What ages is this best for? Ages 2 to 8 is the sweet spot — old enough to be excited about planes, young enough that a basic playground feels new. Plane-obsessed kids of any age love it. Tweens and teens lose interest fast unless they're already aviation kids.
Can we bring our own food? Yes. There's a covered gazebo, picnic benches, and small grassy spots for blankets. No on-site vending, so plan accordingly.
Are there bathrooms? Two porta-potties year-round. No flush restrooms, no changing tables, no sinks. Bring wipes.
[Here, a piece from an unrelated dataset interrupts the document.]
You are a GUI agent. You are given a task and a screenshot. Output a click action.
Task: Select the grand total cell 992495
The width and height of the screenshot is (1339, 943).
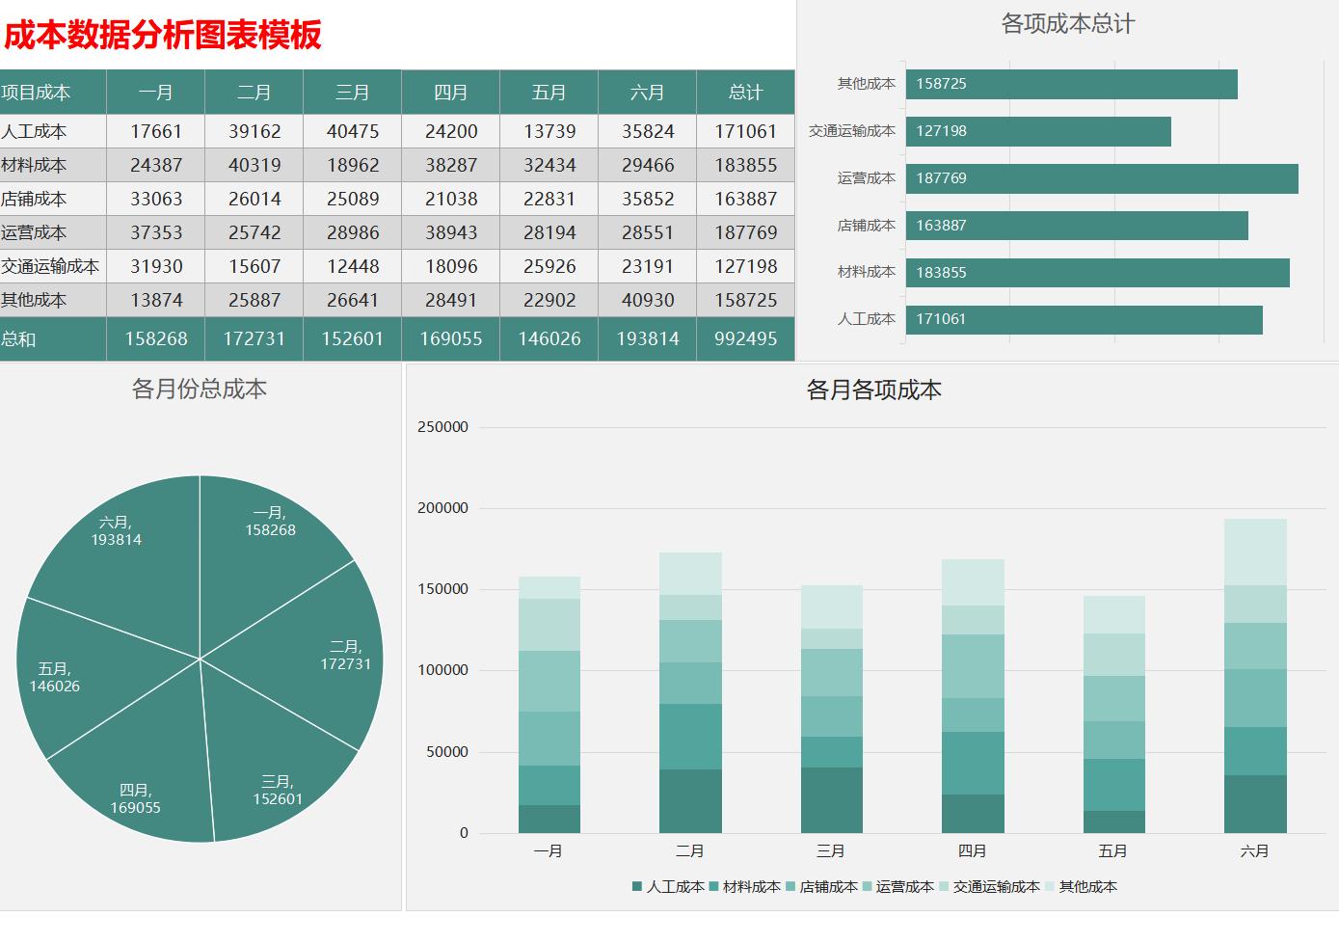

Is it stroller-friendly? Yes. The lot, observation area, and the paved BWI Trail all roll easily. The playground surface is rubberized and is fine for wheels.
Will the planes definitely fly right over us? Usually, but it depends on wind direction. Runway 33L is BWI's most-used runway, so there's plane action most of the time — but the textbook "right over your head" landings need winds from the north or west. Check a flight tracker before you drive.
Is it loud? Will it scare my toddler? It's loud. Most kids find it thrilling, but some are genuinely overwhelmed, especially during takeoffs. Bring noise-canceling earmuffs the first time and see how your kid does.
Can we walk on the BWI Trail from here? Yes — the trailhead is right at the parking lot. The full loop is 12.4 miles and is too much for most kids, but an out-and-back into the woods works well for a stroller walk.
What if it rains? There's no real shelter beyond a small gazebo. Drive ten minutes over to the BWI Observation Gallery inside the terminal — free, indoors, has a Boeing 737 nose section kids can climb into.